À quand la démocratisation de la maison intelligente?
Défis et solutions
Le marché de la maison intelligente a récemment connu une croissance spectaculaire, en grande partie grâce aux nouvelles technologies liées à la communication sans fil et à l’intégration du cloud. Mais à quoi faire attention lors du choix et de l’installation d’un tel système? Quelles sont les solutions proposées? Andreas Burg, professeur à l’EPFL, fait le point sur la situation actuelle.
Bulletin: Qu’entend-on exactement par «maison intelligente»?
Andreas Burg: Au niveau le plus élémentaire, les maisons intelligentes ou smart homes permettent de contrôler à distance des dispositifs tels que les thermostats, les lumières, les stores et d’autres appareils via une connexion Internet, et ce, à l’aide d’un smartphone, d’une tablette ou d’assistants vocaux tels que Siri, Google ou Alexa. On parle alors de «maison connectée». Une maison ne devient vraiment intelligente que lorsque les fonctions de contrôle et la routine quotidienne sont automatisées de sorte à augmenter le confort et la sécurité, tout en réduisant les coûts ainsi que la consommation d’énergie. Une telle automation peut être simple, basée sur des règles, mais à l’avenir, elle pourra être encore plus intelligente grâce à l’exploitation de l’intelligence artificielle.

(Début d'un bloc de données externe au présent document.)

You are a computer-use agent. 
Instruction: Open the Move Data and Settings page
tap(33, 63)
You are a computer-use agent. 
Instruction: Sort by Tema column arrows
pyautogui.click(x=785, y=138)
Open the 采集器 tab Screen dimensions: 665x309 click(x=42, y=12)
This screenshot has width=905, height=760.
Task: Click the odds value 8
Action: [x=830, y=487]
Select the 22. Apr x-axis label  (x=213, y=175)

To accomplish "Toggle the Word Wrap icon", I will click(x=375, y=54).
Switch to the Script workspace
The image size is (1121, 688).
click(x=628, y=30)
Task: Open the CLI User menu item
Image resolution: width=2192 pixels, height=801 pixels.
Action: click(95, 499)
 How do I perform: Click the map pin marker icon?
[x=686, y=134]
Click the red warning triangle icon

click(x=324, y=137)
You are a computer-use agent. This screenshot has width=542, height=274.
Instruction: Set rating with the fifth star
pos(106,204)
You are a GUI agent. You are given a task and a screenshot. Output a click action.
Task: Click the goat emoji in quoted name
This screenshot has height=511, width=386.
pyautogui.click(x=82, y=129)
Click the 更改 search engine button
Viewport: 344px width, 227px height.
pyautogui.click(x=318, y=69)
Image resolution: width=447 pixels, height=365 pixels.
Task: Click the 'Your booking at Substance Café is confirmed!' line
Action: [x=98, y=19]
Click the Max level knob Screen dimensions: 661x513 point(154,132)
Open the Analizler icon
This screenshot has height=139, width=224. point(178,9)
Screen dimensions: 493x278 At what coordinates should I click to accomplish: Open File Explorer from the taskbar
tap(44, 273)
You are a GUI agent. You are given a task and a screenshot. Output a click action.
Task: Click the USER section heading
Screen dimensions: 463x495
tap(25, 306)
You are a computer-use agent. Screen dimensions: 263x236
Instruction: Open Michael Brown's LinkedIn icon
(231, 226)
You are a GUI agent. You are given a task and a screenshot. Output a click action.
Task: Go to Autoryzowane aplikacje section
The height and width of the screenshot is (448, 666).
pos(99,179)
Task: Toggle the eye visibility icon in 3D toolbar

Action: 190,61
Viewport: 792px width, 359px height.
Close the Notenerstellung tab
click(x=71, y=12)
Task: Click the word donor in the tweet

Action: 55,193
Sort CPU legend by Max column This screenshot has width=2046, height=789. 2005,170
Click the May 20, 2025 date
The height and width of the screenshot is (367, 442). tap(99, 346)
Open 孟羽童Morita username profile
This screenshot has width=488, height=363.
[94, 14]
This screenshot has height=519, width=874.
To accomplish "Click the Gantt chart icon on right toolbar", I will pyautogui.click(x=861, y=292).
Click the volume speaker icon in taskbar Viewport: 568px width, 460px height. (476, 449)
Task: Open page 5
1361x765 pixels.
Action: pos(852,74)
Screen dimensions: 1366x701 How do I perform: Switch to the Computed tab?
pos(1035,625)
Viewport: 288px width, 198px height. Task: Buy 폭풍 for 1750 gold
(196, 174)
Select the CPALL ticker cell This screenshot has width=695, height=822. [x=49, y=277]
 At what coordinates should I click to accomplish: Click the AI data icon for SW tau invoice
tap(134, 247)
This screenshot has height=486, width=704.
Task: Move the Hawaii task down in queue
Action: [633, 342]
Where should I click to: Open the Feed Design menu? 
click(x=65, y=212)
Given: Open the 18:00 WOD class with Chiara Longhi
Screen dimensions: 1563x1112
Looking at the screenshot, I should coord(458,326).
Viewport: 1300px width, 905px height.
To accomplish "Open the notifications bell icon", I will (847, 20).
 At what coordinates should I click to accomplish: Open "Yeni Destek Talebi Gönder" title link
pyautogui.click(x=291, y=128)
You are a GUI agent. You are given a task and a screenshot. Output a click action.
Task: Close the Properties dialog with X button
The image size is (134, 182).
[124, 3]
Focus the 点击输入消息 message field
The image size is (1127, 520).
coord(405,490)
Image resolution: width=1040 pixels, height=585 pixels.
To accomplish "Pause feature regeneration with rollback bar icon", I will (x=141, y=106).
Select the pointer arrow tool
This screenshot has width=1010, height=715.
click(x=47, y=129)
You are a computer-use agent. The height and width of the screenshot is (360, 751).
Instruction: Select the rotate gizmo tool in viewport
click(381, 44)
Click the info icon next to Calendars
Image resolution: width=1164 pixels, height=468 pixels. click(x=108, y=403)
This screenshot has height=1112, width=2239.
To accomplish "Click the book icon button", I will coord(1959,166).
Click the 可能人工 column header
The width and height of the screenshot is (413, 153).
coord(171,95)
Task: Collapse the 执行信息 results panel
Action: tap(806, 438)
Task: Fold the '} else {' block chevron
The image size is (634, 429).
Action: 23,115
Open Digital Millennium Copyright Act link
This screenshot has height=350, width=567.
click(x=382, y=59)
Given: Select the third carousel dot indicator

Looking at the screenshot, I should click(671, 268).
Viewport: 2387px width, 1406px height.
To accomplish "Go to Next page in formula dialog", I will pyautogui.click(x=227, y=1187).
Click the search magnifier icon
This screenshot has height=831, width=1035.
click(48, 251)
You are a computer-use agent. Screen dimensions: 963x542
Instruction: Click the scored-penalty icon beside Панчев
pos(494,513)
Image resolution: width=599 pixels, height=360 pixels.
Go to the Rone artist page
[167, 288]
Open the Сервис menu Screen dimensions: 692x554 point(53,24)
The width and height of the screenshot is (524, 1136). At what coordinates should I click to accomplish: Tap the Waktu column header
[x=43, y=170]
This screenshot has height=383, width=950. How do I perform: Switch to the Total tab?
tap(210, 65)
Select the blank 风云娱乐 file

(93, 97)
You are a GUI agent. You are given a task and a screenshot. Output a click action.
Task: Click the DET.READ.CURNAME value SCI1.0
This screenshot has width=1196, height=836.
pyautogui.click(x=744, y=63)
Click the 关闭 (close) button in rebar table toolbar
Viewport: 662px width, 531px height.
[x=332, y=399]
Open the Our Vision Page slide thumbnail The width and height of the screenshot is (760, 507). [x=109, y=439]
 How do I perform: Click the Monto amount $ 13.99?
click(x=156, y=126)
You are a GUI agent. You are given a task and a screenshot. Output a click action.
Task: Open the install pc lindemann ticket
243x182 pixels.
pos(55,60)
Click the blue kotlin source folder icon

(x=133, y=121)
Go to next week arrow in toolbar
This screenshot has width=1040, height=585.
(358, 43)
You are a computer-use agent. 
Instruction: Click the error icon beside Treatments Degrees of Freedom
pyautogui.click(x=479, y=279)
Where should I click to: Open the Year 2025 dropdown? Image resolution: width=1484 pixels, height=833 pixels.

Quelles sont les technologies clés mises en œuvre?
La maison intelligente repose sur des appareils pouvant être contrôlés à distance à partir d’une «intelligence» centrale. Cette dernière gère non seulement l’ensemble des appareils connectés, mais prend également des décisions en fonction des informations collectées par différents types de capteurs, par exemple de présence, de mouvement, de température ou de luminosité.
Pour ce faire, les différents dispositifs doivent pouvoir communiquer. Jusqu’à récemment, la communication était essentiellement câblée, ce qui limitait la mise en œuvre de systèmes tels que les systèmes KNX aux professionnels, aux bureaux et au segment des logements de luxe. De plus, du fait de leur câblage, ces systèmes devaient être installés dès le début de la construction du bâtiment ou ajoutés plus tard à un coût très élevé lors d’une rénovation.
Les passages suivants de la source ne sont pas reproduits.